# Question about whiskers



## Milky's Mammy (Oct 17, 2011)

Just a general question about whiskers that has been on my mind for a while now.

I'm sure you've all noticed that your cat's whiskers move/change directions every now and again. My question is, does it mean anything when it's sitting straight across compared to when it sticks out in front or when it's up or down?


----------



## Huge2 (Jan 28, 2008)

Probably just picked up BBC Radio 4....


----------



## yingying (Jul 19, 2011)

When the whiskers point forward, it means the cat is highly interested in something. When my cats are playing with a new toy or ready to "hunt", their whiskers are like that.
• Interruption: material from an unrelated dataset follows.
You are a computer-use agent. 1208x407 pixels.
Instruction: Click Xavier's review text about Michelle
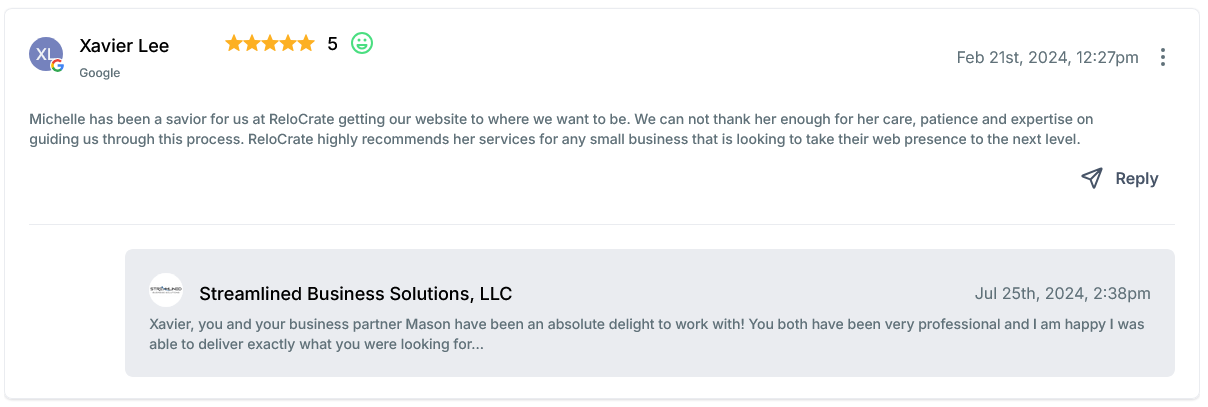pos(560,129)
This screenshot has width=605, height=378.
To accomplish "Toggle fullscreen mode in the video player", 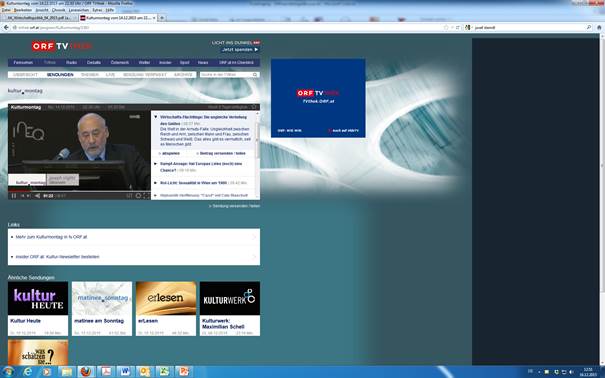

Whiskers pull backward means an angry/scared cat. A slightly downward position is the sign of relaxation. I've never noticed my cats whiskers point up


----------



## feedmycats (Jan 31, 2012)

Huge said:


> Probably just picked up BBC Radio 4....


And is desperately trying to switch stations! :lol:


----------



## Milky's Mammy (Oct 17, 2011)

yingying said:


> When the whiskers point forward, it means the cat is highly interested in something. When my cats are playing with a new toy or ready to "hunt", their whiskers are like that. Whiskers pull backward means an angry/scared cat. A slightly downward position is the sign of relaxation. I've never noticed my cats whiskers point up


 
Thanks so much for the info! I was always wondering what it meant when they point in different directions. I've seen Milky's whiskers pointing forward a lot recently, but can't really think of anything new we've had for him to play with! Anyway, good to know this! Thanks again! :yellbounce


----------



## asrowley (Dec 17, 2011)

Lol yeah that description was right on the money. One thing as well, they twitch around when they are looking for something. It's like a subconcous radar blip.


----------